IPv6 address/port format
Chris P. Ross
cross@eng.us.uu.net
Wed, 19 Jan 2000 10:54:04 -0500 (EST)
"Wilfried Woeber, UniVie/ACOnet" <woeber@cc.univie.ac.at> said:
> =[sloth]:~$ telnet 10.1
> =Trying 10.0.0.1...
> That's exactly why we should avoid room for (different) interpretations.
> "Everyone" in the routing world would read(expand) 10.1 as 10.1.0.0/16 :-)
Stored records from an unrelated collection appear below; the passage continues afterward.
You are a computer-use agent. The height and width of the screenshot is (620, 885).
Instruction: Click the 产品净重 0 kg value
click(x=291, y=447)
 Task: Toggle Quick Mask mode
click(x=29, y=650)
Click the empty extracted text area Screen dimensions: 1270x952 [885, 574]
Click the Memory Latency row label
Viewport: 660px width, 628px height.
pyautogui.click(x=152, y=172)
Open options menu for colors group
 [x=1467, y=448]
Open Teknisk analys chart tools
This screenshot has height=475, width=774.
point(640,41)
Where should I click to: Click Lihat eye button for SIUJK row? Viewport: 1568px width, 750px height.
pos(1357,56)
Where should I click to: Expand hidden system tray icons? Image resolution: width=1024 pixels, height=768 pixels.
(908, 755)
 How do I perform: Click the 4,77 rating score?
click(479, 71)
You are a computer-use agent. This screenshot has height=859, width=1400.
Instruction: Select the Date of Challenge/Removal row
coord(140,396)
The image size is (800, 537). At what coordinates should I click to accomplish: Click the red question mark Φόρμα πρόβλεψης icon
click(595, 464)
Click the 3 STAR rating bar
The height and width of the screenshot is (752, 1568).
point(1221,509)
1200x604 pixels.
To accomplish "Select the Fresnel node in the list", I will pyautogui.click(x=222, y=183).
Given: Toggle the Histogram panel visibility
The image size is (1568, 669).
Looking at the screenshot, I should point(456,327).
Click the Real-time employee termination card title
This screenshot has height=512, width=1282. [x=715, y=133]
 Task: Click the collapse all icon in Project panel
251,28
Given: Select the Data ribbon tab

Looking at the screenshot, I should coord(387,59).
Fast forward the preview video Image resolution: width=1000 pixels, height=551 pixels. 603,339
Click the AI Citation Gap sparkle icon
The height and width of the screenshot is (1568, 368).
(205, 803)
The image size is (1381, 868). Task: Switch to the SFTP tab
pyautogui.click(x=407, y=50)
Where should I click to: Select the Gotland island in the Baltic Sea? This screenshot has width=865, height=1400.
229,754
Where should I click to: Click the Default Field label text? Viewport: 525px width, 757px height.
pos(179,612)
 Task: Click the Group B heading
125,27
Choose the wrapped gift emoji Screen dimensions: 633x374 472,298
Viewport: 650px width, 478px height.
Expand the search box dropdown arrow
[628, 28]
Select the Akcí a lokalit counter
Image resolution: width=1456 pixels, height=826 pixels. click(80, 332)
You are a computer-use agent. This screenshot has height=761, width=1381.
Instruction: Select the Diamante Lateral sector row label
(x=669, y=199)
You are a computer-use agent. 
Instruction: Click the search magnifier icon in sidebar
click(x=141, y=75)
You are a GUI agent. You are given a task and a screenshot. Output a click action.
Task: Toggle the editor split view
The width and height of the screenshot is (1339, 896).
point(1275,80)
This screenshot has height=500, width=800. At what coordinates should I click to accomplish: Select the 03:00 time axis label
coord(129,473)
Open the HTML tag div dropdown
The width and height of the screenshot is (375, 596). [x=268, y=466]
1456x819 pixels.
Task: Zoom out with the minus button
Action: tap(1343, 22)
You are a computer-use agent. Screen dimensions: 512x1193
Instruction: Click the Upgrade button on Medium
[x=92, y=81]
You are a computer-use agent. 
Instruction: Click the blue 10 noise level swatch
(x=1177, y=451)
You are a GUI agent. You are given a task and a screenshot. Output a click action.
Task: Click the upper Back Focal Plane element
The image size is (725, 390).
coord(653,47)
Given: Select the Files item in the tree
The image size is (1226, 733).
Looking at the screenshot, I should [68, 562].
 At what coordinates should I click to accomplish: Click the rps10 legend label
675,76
> and I suppose most of the tools (other than your telnet :-) would expand
> that to 10.1.0.0/32 ....
Actually, it's not that simple. There are defined to be two
different interpretations. When talking about *network* addresses,
10.1 is 10.1.0.0 (and, actually, I think the presumed netmask would be
/8, not /16, for net 10...). When talking about a *host* address,
it's 10.0.0.1. That's the "long established" way to do abreviated
dotted-quads.
Actually, looking at the man page for inet(3) on my BSD/OS machine,
it doesn't even mention the system you're saying "everyone" uses. It
only mentions the system of putting the last segment in the right-hand
side, scaling it appropriately based on how many segments are in the
given address. You can probabaly find this man page on any BSD-based
system...
- Chris
--
Chris P. Ross UUNET Technologies, Inc.